Eventually, she does. Then, I listen. I ask questions. I hold her while she cries, or beat a pillow with her if she’s angry. I gently ask questions that I’m often afraid to ask, questions I sincerely do not know the answer to, and yet know that if there’s something there, she is going to need extra permission to express herself. I ask her if she’s mad at me and if I hurt her, if I sense that there’s a chance that she’s holding that part back. I ask her if there’s embarrassment or shame, if she’s reticent to share what’s happening and open a conversation about that. I ask her if she needs anything.
Sometimes the answers are hard to hear. She opens up about times I did hurt her. She tells me that she’s lonely and scared. She expresses hurt and anger about the way other people are treating her in her life, people I can’t control or change.
I let her cry. I let her be sad. I let her be angry, and scared. I let her feel all the things, and say all the things, and I let there be space for that first.
I hold her through it all, and try to help her navigate ways to feel her own emotions, and communicate her own needs, her own boundaries. I try not to take it personally. Sometimes, I let down my guard, too. I open up myself about how I’m feeling, and I show her my sadness, my anger, my fear… but only if it feels like it gives her extra permission to show her own inner world to me, too.

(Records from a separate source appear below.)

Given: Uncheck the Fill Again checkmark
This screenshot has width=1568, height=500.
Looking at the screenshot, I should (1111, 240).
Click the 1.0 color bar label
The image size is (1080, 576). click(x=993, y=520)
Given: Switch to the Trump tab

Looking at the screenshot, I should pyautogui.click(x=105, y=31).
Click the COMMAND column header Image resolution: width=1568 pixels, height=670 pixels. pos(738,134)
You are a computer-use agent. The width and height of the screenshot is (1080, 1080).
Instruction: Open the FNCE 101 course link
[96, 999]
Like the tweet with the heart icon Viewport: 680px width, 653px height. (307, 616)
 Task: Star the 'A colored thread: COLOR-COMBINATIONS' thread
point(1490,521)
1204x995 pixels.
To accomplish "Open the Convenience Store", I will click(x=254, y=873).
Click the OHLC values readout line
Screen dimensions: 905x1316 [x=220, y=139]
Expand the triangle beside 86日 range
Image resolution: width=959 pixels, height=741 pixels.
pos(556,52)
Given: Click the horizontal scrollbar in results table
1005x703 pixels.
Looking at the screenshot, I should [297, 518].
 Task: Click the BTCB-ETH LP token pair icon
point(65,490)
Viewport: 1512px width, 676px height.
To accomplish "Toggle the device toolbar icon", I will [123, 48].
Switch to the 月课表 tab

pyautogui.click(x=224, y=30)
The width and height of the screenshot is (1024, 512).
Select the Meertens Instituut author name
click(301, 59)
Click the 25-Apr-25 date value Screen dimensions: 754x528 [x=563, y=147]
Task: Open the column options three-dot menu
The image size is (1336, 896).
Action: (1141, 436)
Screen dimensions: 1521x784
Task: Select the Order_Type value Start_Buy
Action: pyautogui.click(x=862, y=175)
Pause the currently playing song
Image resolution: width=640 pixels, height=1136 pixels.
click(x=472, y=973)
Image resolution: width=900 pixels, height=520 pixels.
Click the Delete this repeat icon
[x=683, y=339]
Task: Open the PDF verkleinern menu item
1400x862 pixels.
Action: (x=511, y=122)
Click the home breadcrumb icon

Eventually, after all of that, we get down to the business of making things better. But that comes later. I don’t tell her that it’s all going to be okay, because sometimes, it’s not. I do make clear commitments as to what I can do to help, and then I keep them. We move on, together.
But first, we feel.
It always seems like a complicated, drawn out process when I think about it, but in actuality, all of this takes maybe 15 minutes, and then we are tickling each other, laughing, in a totally different space, completely connected, open, and real with each other.
That’s one of life’s biggest secrets. Sadness, anger, and fear always feel like they will swallow you whole if you go into them, but once you do, they release. They move through you, usually within a few minutes. And if you can feel them with someone else, the process brings you closer.
It is the real balm to all our wounds. Feeling our feelings fully, in the presence of others, is — as it turns out — all the soothing that we ever really need.